Depuis ce temps, je m’étais lié avec Amaury ; plus tard ; j’ai donné, en souvenir de notre jeune amitié, ou plutôt de notre amitié de jeunesse ; son nom à l’un de mes romans. Il s’était déclaré le soutien enragé de nos œuvres, et c’était lui ; on se le rappelle, fils et neveu d’académicien ; qu’on avait accusé d’avoir, après la première représentation d’Henri III, demandé la tête des académiciens.

J’allai le trouver. Il s’agissait, dans un bal costumé, de tirer parti de mes avantages.

J’ai dit que je n’avais jamais été beau ; mais j’étais grand, bien découplé, quoiqu’un peu mince ; j’avais le visage maigre, de grands yeux, le teint brun ; avec cela, s’il était impossible de faire de la beauté, il était aisé de faire du caractère.

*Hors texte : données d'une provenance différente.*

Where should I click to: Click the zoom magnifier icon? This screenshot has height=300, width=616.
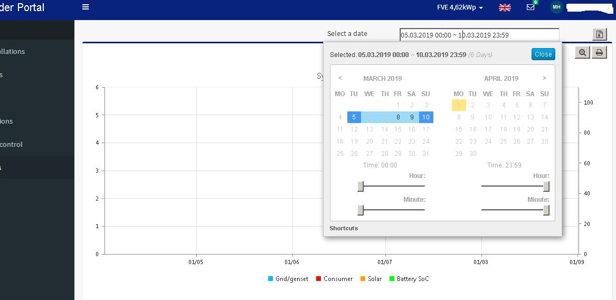pos(582,52)
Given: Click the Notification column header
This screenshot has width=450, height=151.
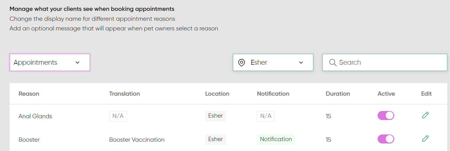Looking at the screenshot, I should [273, 94].
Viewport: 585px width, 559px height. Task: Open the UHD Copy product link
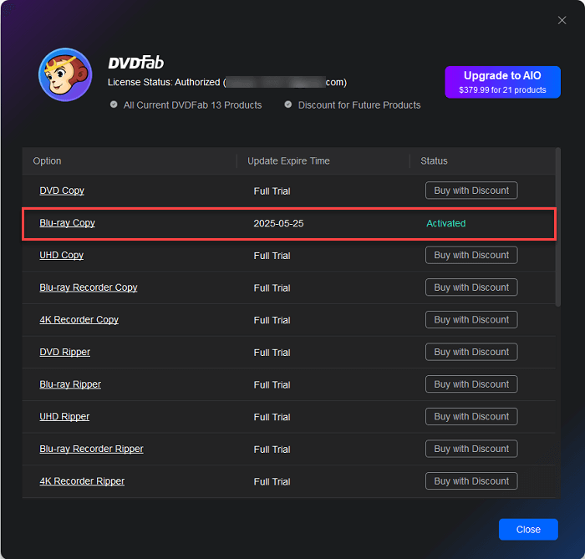[61, 255]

Il fut convenu que le costume des Arnautes m’irait à merveille. Amaury me dessina un costume d’Arnaute.

Ce qu’il y avait surtout de remarquable dans ce costume, c’était le turban, qui, après s’être enroulé deux ou trois fois autour de la tête, passait sous le cou, et allait se rattacher à son point de départ.

Seulement, il fallait faire faire le costume, tout couvert de broderies, de soutaches et de galons.

On y travailla quinze jours.

Enfin la soirée arriva, il fut fini pour onze heures.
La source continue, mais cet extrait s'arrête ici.